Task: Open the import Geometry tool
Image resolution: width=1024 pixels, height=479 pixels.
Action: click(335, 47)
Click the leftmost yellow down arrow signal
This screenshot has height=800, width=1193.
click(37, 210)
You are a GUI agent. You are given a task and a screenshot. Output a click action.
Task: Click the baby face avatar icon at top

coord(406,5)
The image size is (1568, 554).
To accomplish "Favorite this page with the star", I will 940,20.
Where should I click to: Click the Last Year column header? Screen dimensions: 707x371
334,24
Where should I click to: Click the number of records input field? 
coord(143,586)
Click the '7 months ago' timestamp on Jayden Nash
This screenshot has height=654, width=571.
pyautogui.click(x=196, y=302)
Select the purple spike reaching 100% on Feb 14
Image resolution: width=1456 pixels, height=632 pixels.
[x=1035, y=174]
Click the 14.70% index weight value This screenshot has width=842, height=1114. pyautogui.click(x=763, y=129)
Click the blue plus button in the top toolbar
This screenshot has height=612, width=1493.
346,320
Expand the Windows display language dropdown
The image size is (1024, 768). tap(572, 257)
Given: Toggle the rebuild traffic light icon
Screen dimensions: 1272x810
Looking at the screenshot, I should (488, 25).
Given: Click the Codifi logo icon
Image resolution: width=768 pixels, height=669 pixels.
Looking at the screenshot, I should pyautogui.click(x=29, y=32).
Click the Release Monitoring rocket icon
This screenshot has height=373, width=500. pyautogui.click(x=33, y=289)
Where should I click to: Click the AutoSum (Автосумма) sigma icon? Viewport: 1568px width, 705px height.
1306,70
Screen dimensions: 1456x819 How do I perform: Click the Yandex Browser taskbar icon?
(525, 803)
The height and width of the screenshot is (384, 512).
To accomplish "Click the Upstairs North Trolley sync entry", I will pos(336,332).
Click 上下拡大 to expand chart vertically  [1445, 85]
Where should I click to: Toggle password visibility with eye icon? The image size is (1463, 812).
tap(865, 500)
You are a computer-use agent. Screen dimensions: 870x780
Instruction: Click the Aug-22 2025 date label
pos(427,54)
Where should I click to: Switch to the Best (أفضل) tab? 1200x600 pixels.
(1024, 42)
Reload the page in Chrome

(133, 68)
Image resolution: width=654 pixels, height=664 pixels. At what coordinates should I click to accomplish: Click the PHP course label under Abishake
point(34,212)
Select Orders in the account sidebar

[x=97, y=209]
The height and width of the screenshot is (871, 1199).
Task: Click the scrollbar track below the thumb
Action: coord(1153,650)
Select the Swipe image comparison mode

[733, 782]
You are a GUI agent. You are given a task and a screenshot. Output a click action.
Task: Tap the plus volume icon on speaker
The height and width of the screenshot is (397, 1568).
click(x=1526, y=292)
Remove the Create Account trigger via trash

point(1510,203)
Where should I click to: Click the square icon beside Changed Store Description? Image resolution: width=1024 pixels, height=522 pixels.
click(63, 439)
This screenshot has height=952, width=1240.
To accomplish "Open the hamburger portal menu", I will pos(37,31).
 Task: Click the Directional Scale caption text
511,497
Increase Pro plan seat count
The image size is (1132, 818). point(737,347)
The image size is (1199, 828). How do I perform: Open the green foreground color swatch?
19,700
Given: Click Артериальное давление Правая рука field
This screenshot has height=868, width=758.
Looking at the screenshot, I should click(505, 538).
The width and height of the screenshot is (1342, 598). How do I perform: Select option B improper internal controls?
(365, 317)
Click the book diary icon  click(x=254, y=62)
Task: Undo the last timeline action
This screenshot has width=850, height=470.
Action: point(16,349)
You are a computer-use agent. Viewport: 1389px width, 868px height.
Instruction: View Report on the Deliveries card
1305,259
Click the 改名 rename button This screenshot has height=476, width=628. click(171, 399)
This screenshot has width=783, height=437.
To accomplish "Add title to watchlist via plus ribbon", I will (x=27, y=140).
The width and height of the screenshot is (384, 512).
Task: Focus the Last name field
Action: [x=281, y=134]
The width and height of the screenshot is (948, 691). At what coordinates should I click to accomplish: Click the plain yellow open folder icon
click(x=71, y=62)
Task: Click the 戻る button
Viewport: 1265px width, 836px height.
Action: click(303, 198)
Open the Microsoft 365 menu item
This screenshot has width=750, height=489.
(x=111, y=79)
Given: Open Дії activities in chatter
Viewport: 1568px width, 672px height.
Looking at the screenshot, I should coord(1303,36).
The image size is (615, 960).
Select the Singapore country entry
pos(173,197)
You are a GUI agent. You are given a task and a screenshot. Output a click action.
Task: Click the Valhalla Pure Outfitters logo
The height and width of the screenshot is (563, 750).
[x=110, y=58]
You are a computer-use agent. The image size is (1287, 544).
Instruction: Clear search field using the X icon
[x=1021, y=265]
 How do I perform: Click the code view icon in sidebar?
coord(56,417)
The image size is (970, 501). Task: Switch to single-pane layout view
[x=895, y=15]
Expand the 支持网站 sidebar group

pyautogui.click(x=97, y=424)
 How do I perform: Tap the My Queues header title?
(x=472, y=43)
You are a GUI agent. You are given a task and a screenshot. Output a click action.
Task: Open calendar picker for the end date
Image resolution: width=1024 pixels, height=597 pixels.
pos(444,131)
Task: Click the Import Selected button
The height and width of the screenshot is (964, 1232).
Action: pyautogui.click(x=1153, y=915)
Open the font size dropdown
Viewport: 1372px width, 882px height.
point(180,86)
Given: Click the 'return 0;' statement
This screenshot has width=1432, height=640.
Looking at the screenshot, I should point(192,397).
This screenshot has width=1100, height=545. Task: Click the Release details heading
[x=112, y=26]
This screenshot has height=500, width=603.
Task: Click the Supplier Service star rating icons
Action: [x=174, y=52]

——————————

• **PROBLEM DESCRIPTION**: The full listing must come back exactly as given.

• **RESULT OF THIS EXERCISE**:
Task: Open the import Geometry tool
Image resolution: width=1024 pixels, height=479 pixels.
Action: click(335, 47)
Click the leftmost yellow down arrow signal
This screenshot has height=800, width=1193.
click(37, 210)
You are a GUI agent. You are given a task and a screenshot. Output a click action.
Task: Click the baby face avatar icon at top

coord(406,5)
The image size is (1568, 554).
To accomplish "Favorite this page with the star", I will 940,20.
Where should I click to: Click the Last Year column header? Screen dimensions: 707x371
334,24
Where should I click to: Click the number of records input field? 
coord(143,586)
Click the '7 months ago' timestamp on Jayden Nash
This screenshot has height=654, width=571.
pyautogui.click(x=196, y=302)
Select the purple spike reaching 100% on Feb 14
Image resolution: width=1456 pixels, height=632 pixels.
[x=1035, y=174]
Click the 14.70% index weight value This screenshot has width=842, height=1114. pyautogui.click(x=763, y=129)
Click the blue plus button in the top toolbar
This screenshot has height=612, width=1493.
346,320
Expand the Windows display language dropdown
The image size is (1024, 768). tap(572, 257)
Given: Toggle the rebuild traffic light icon
Screen dimensions: 1272x810
Looking at the screenshot, I should (488, 25).
Given: Click the Codifi logo icon
Image resolution: width=768 pixels, height=669 pixels.
Looking at the screenshot, I should pyautogui.click(x=29, y=32).
Click the Release Monitoring rocket icon
This screenshot has height=373, width=500. pyautogui.click(x=33, y=289)
Where should I click to: Click the AutoSum (Автосумма) sigma icon? Viewport: 1568px width, 705px height.
1306,70
Screen dimensions: 1456x819 How do I perform: Click the Yandex Browser taskbar icon?
(525, 803)
The height and width of the screenshot is (384, 512).
To accomplish "Click the Upstairs North Trolley sync entry", I will pos(336,332).
Click 上下拡大 to expand chart vertically  [1445, 85]
Where should I click to: Toggle password visibility with eye icon? The image size is (1463, 812).
tap(865, 500)
You are a computer-use agent. Screen dimensions: 870x780
Instruction: Click the Aug-22 2025 date label
pos(427,54)
Where should I click to: Switch to the Best (أفضل) tab? 1200x600 pixels.
(1024, 42)
Reload the page in Chrome

(133, 68)
Image resolution: width=654 pixels, height=664 pixels. At what coordinates should I click to accomplish: Click the PHP course label under Abishake
point(34,212)
Select Orders in the account sidebar

[x=97, y=209]
The height and width of the screenshot is (871, 1199).
Task: Click the scrollbar track below the thumb
Action: coord(1153,650)
Select the Swipe image comparison mode

[733, 782]
You are a GUI agent. You are given a task and a screenshot. Output a click action.
Task: Tap the plus volume icon on speaker
The height and width of the screenshot is (397, 1568).
click(x=1526, y=292)
Remove the Create Account trigger via trash

point(1510,203)
Where should I click to: Click the square icon beside Changed Store Description? Image resolution: width=1024 pixels, height=522 pixels.
click(63, 439)
This screenshot has height=952, width=1240.
To accomplish "Open the hamburger portal menu", I will pos(37,31).
 Task: Click the Directional Scale caption text
511,497
Increase Pro plan seat count
The image size is (1132, 818). point(737,347)
The image size is (1199, 828). How do I perform: Open the green foreground color swatch?
19,700
Given: Click Артериальное давление Правая рука field
This screenshot has height=868, width=758.
Looking at the screenshot, I should click(505, 538).
The width and height of the screenshot is (1342, 598). How do I perform: Select option B improper internal controls?
(365, 317)
Click the book diary icon  click(x=254, y=62)
Task: Undo the last timeline action
This screenshot has width=850, height=470.
Action: point(16,349)
You are a computer-use agent. Viewport: 1389px width, 868px height.
Instruction: View Report on the Deliveries card
1305,259
Click the 改名 rename button This screenshot has height=476, width=628. click(171, 399)
This screenshot has width=783, height=437.
To accomplish "Add title to watchlist via plus ribbon", I will (x=27, y=140).
The width and height of the screenshot is (384, 512).
Task: Focus the Last name field
Action: [x=281, y=134]
The width and height of the screenshot is (948, 691). At what coordinates should I click to accomplish: Click the plain yellow open folder icon
click(x=71, y=62)
Task: Click the 戻る button
Viewport: 1265px width, 836px height.
Action: click(303, 198)
Open the Microsoft 365 menu item
This screenshot has width=750, height=489.
(x=111, y=79)
Given: Open Дії activities in chatter
Viewport: 1568px width, 672px height.
Looking at the screenshot, I should coord(1303,36).
The image size is (615, 960).
Select the Singapore country entry
pos(173,197)
You are a GUI agent. You are given a task and a screenshot. Output a click action.
Task: Click the Valhalla Pure Outfitters logo
The height and width of the screenshot is (563, 750).
[x=110, y=58]
You are a computer-use agent. The image size is (1287, 544).
Instruction: Clear search field using the X icon
[x=1021, y=265]
 How do I perform: Click the code view icon in sidebar?
coord(56,417)
The image size is (970, 501). Task: Switch to single-pane layout view
[x=895, y=15]
Expand the 支持网站 sidebar group

pyautogui.click(x=97, y=424)
 How do I perform: Tap the My Queues header title?
(x=472, y=43)
You are a GUI agent. You are given a task and a screenshot. Output a click action.
Task: Open calendar picker for the end date
Image resolution: width=1024 pixels, height=597 pixels.
pos(444,131)
Task: Click the Import Selected button
The height and width of the screenshot is (964, 1232).
Action: pyautogui.click(x=1153, y=915)
Open the font size dropdown
Viewport: 1372px width, 882px height.
point(180,86)
Given: Click the 'return 0;' statement
This screenshot has width=1432, height=640.
Looking at the screenshot, I should point(192,397).
This screenshot has width=1100, height=545. Task: Click the Release details heading
[x=112, y=26]
This screenshot has height=500, width=603.
Task: Click the Supplier Service star rating icons
Action: [x=174, y=52]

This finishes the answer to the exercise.